Rio Grande Valley FC
- Full name: Rio Grande Valley Football Club
- Nicknames: Toros, RGVFC
- Founded: July 15, 2015; 10 years ago
- Dissolved: December 18, 2023; 23 months ago
- Stadium: H-E-B Park Edinburg, Texas
- Capacity: 9,735
- Owner: Alonzo Cantu
- Website: www.rgvfc.com
| Home colors | Away colors |

= Rio Grande Valley FC Toros =

Soccer team in Texas, US

Rio Grande Valley FC, also known as RGVFC or Rio Grande Valley FC Toros, was an American professional soccer team based in Edinburg, Texas operated by Lone Star, LLC. They joined the USL Championship in the 2016 season.

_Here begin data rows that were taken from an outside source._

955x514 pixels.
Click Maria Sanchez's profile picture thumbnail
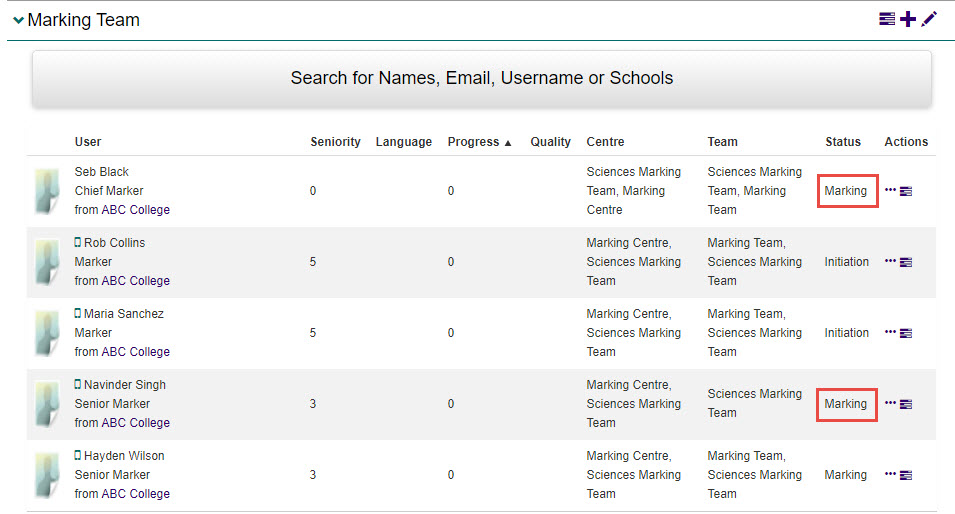[x=47, y=333]
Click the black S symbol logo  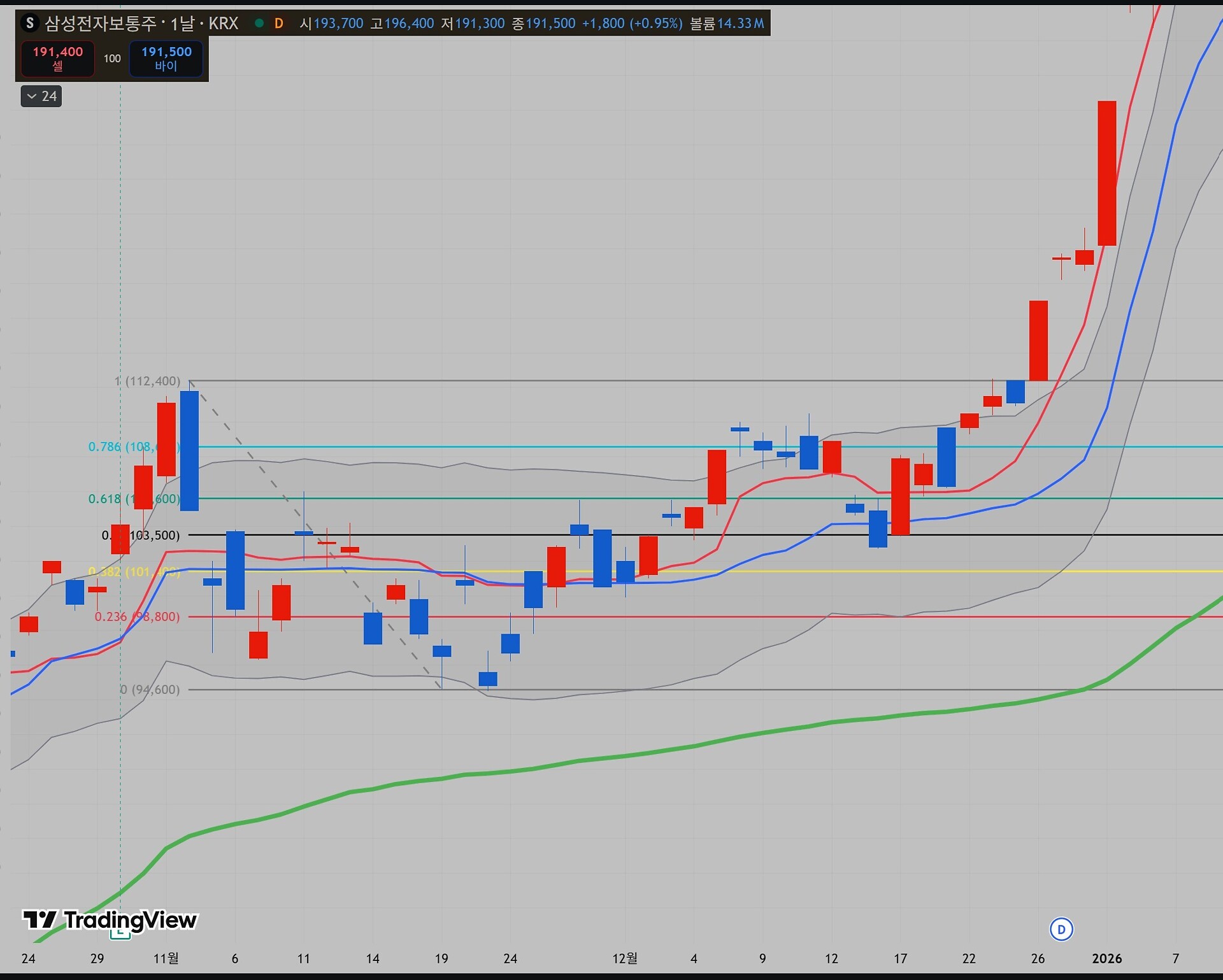(x=29, y=24)
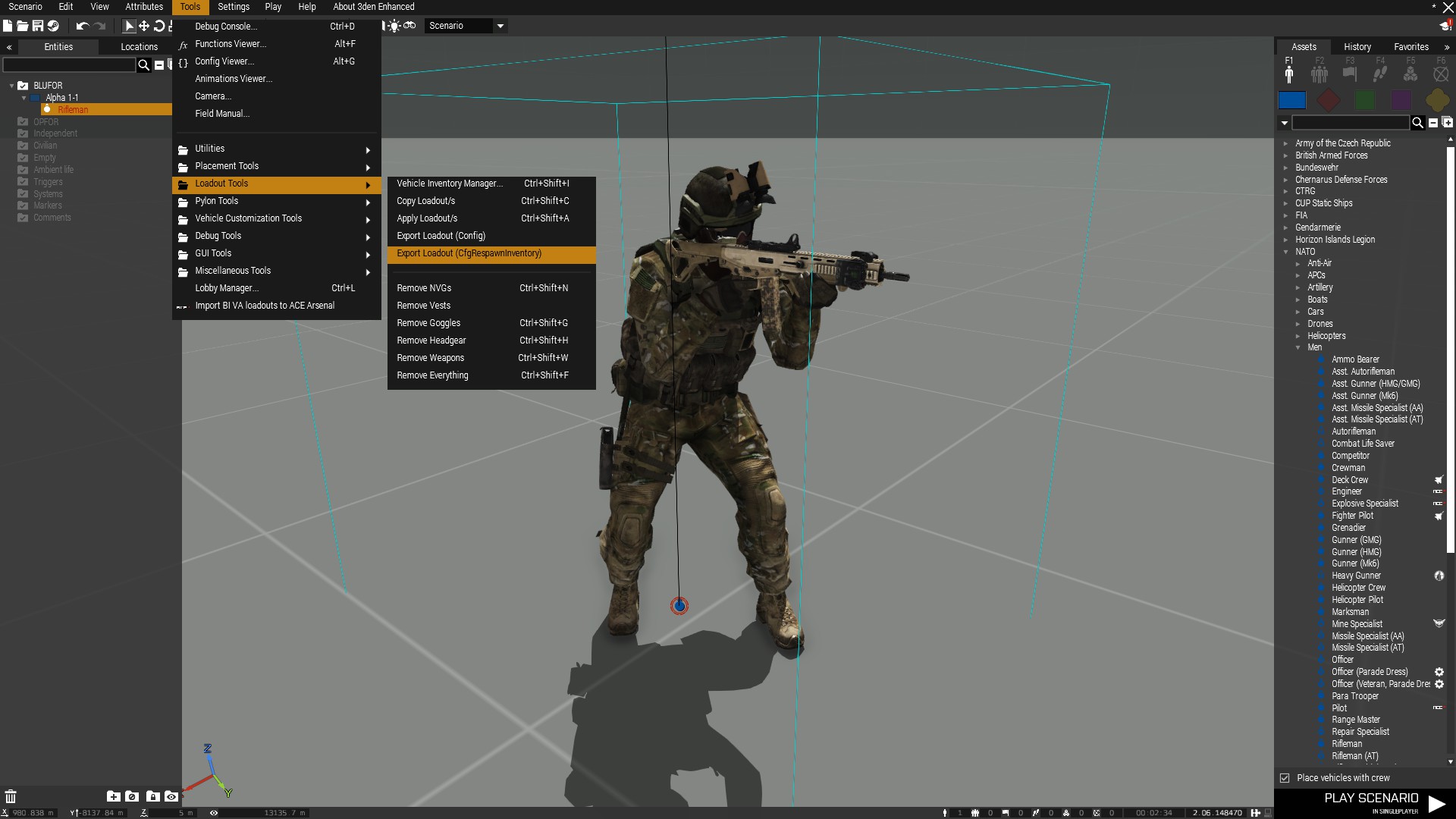Viewport: 1456px width, 819px height.
Task: Select the Modules (F5) cubes icon
Action: click(1410, 74)
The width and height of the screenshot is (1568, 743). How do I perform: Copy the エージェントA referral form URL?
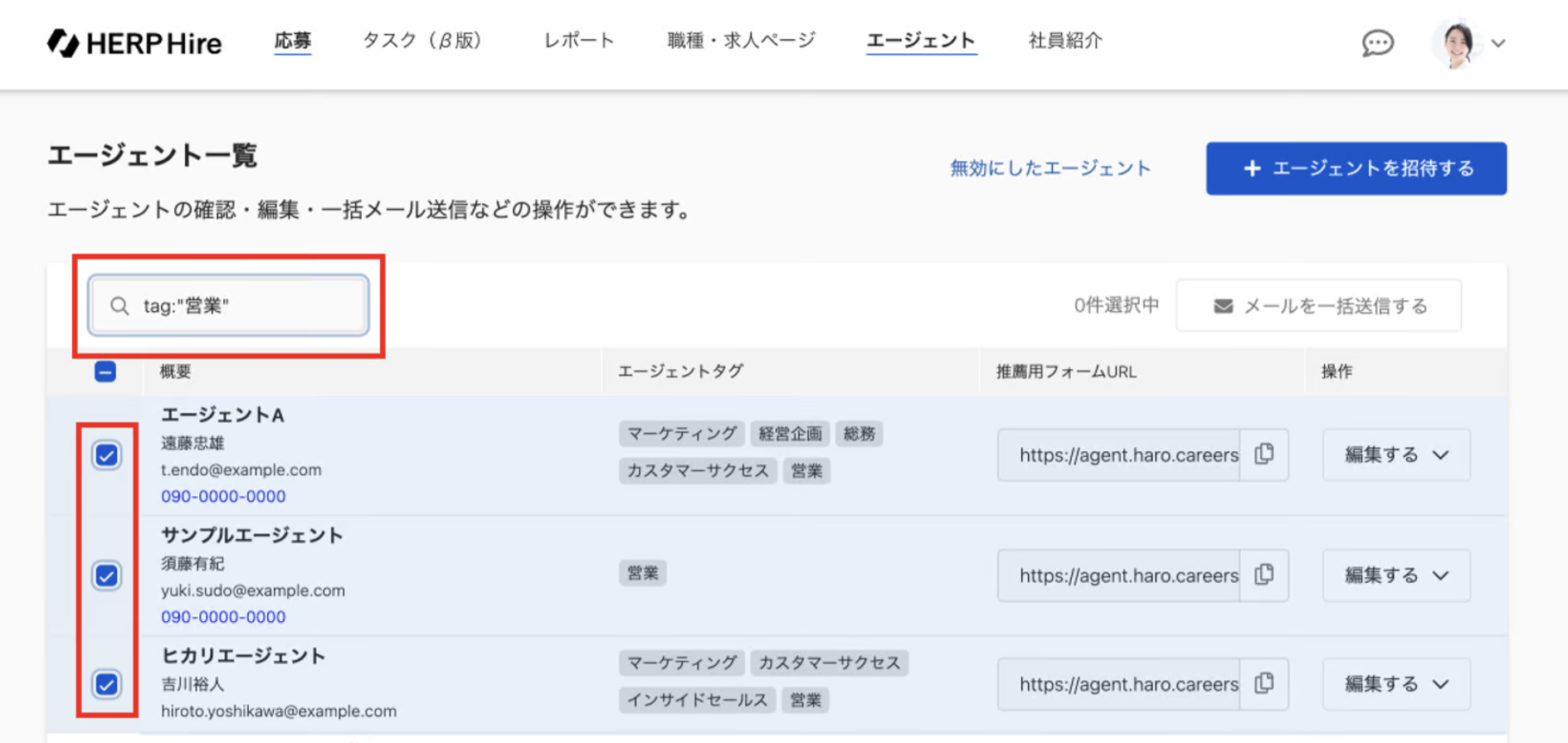tap(1264, 454)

The team served as a hybrid affiliate of the Houston Dynamo of Major League Soccer. Chris Canetti, Houston Dynamo president, called the relationship "an important and necessary step." The hybrid affiliation, a first for the USL, meant that the Dynamo would be responsible for the soccer operation of the club, selecting players and coaching staff. The ownership group, Lone Star, was responsible for operations and day-to-day management of the club.

==History==
In September 2014, Dynamo officials met with USL officials about creating a USL team and announced their intention to have a USL team in place for the 2016 season.

In March 2015, Bert Garcia announced that the Rio Grande Valley Vipers of the NBA D-league had been awarded a franchise pending concrete plans for a stadium and a name and confirmed a report on MLSSoccer.com that the Houston Dynamo would likely be the MLS affiliate for the USL team in the Rio Grande Valley.

In December 2015, the Houston Dynamo signed Dynamo Academy product Charly Flores as the first player of the Toros.

In December 2020, RGV FC Toros separated from the Houston Dynamo and became an independent soccer club.

On December 18, 2023, RGV FC Toros announced they were ceasing all soccer and business operations, officially ending their eight-year stay with USL.

==Record==
===Year–by–year===

| Year | Division | League | Regular season W-T-L | Playoffs | US Open Cup | Avg. attendance |
|---|---|---|---|---|---|---|
| 2016 | 3 | USL | 2nd, Western: 14–9–7 | Conference Quarterfinals | Not eligible (MLS Reserve Team) | 1,994 |
| 2017 | 2 | USL | 11th, Western: 9–8–15 | Did not qualify | Not eligible (MLS Reserve Team) | 7,067 |
| 2018 | 2 | USL | 13th, Western: 8–14–12 | Did not qualify | Not eligible (MLS Reserve Team) | 4,650 |
| 2019 | 2 | USLC | 13th, Western: 11–8–15 | Did not qualify | Not eligible (MLS Reserve Team) | 3,812 |
| 2020 | 2 | USLC | 13th, Western: 2–3–9 | Did not qualify | Not eligible (MLS Reserve Team) | N/A |
| 2021 | 2 | USLC | 4th, Western, Mountain Division: 13-8-11 | Conference Semifinals | Cancelled due to COVID-19 | 2,506 |
| 2022 | 2 | USLC | 6th, Western: 14-7-13 | Conference Semifinals | Third Round | 4,074 |
| 2023 | 2 | USLC | 9th, Western: 10-13-11 | Did not qualify | Second Round | 4,506 |

===Head coaches===
- Includes USL Regular season, USL Play-offs and Lamar Hunt U.S. Open Cup

| Coach | Nationality | Start | End | Games | Win | Draw | Loss | Win % |
|---|---|---|---|---|---|---|---|---|
| Wilmer Cabrera | Colombia | December 2, 2015 | October 28, 2016 | 31 | 14 | 8 | 9 | 045.16 |
| Junior Gonzalez | United States | December 15, 2016 | November 8, 2017 | 32 | 9 | 15 | 8 | 028.13 |
| Gerson Echeverry | Colombia | December 6, 2017 | November 6, 2020 | 80 | 19 | 36 | 25 | 023.75 |
| Wilmer Cabrera | Colombia | February 11, 2021 | November 21, 2023 | 91 | 30 | 27 | 34 | 032.97 |

==Stadium==
The club had a 9,400-seat soccer-specific stadium in Edinburg, Texas for the team. It was set to open after the Toros played three games at the soccer complex at the University of Texas Rio Grande Valley to start the 2016 USL Season.

The stadium was never completed for play in 2016. Construction of the H-E-B Park was completed during the first quarter of 2017 and the Toros played C.F. Monterrey from Mexico on March 22, 2017 to inaugurate their new stadium. The Toros lost their exhibition match against Rayados 0–3.
The Toros won their first home game at H-E-B Park on April 12, 2017 against the Colorado Springs Switchbacks.
Their home record attendance is 7,820 which was set on April 29, 2017 against the Oklahoma City Energy.